+++ MATERIAL SUPPLIED +++

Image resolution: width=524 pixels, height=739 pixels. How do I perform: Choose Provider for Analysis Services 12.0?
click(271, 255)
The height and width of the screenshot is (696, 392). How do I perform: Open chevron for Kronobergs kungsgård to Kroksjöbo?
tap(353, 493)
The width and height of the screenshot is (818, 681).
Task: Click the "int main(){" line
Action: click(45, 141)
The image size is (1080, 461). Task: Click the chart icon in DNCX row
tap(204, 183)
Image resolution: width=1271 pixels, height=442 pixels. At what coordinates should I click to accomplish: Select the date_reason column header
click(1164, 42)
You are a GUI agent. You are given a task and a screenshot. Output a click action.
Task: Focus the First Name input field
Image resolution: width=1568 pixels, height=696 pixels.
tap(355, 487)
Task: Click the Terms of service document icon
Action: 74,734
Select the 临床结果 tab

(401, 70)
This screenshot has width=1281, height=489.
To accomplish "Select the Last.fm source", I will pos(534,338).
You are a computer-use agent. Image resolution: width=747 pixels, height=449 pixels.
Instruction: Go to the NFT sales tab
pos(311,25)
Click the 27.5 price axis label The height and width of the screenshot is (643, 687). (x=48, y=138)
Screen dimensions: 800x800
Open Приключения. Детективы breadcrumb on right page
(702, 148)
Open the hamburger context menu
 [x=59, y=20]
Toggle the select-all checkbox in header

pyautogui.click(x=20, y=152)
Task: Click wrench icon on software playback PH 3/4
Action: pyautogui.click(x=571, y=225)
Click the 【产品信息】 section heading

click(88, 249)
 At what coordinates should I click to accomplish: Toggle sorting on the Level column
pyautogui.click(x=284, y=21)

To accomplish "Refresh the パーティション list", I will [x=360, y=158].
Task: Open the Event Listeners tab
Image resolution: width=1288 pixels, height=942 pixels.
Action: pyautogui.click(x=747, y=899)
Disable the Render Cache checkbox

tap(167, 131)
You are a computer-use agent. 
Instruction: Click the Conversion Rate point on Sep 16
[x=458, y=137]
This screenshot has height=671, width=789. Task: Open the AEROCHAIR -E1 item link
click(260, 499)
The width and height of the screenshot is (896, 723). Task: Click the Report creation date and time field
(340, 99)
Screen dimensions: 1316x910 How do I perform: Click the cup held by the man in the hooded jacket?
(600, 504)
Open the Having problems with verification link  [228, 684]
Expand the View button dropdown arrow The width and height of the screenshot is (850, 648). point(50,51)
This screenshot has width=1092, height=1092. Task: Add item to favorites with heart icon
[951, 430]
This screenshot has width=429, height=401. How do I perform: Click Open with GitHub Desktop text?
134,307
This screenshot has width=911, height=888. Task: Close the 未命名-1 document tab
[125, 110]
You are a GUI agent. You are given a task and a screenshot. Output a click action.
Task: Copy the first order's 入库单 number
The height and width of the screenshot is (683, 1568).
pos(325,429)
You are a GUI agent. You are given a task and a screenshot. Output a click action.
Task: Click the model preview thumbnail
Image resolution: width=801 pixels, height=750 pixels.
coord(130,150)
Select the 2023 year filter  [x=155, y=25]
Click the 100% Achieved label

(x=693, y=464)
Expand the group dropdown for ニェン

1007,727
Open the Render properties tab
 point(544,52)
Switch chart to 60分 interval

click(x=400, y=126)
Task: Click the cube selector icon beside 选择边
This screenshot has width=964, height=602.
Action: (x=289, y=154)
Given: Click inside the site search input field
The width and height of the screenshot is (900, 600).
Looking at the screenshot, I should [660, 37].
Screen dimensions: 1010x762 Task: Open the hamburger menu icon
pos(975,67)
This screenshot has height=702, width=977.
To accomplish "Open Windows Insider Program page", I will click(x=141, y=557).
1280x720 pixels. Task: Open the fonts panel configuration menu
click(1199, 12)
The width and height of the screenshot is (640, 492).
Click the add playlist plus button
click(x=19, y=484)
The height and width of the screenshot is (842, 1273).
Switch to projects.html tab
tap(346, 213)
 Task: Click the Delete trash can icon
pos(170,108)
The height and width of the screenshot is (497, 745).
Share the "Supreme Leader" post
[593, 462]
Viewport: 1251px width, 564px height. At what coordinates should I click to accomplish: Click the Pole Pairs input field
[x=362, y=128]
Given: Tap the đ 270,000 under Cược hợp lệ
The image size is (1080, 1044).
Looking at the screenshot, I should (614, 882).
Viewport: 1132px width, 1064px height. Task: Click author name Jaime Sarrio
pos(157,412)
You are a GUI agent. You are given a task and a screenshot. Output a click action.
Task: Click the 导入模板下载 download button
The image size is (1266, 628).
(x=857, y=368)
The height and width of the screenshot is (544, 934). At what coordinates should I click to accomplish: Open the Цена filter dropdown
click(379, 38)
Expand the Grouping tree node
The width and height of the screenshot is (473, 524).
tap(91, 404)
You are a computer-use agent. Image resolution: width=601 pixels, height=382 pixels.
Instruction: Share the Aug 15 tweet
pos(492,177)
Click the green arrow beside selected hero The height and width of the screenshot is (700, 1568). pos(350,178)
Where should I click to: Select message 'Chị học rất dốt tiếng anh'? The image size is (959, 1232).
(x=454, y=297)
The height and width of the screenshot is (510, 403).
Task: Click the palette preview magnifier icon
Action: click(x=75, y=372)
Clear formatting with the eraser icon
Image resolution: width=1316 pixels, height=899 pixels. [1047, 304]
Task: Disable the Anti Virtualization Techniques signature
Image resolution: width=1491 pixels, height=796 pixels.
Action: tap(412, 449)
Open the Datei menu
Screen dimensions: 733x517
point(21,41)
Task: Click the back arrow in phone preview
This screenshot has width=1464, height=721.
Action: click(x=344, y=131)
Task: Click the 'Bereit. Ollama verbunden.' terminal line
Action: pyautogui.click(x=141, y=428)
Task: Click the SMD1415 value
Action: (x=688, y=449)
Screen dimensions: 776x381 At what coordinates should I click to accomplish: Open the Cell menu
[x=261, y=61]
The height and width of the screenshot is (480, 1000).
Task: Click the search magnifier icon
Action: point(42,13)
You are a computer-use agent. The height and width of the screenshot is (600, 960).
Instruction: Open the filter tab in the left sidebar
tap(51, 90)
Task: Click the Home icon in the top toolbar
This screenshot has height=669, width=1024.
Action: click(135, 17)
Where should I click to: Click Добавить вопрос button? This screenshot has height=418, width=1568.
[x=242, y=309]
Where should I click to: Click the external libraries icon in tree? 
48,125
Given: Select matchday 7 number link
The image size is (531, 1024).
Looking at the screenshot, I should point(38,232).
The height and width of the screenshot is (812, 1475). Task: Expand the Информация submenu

+++

• YOUR TASK: Among the entries above, copy exactly only the lines starting with the one containing "Task: Click the model preview thumbnail" and going through the one containing "Task: Click the cube selector icon beside 选择边", both ends included.

• SOLUTION TO THE EXERCISE:
Task: Click the model preview thumbnail
Image resolution: width=801 pixels, height=750 pixels.
coord(130,150)
Select the 2023 year filter  [x=155, y=25]
Click the 100% Achieved label

(x=693, y=464)
Expand the group dropdown for ニェン

1007,727
Open the Render properties tab
 point(544,52)
Switch chart to 60分 interval

click(x=400, y=126)
Task: Click the cube selector icon beside 选择边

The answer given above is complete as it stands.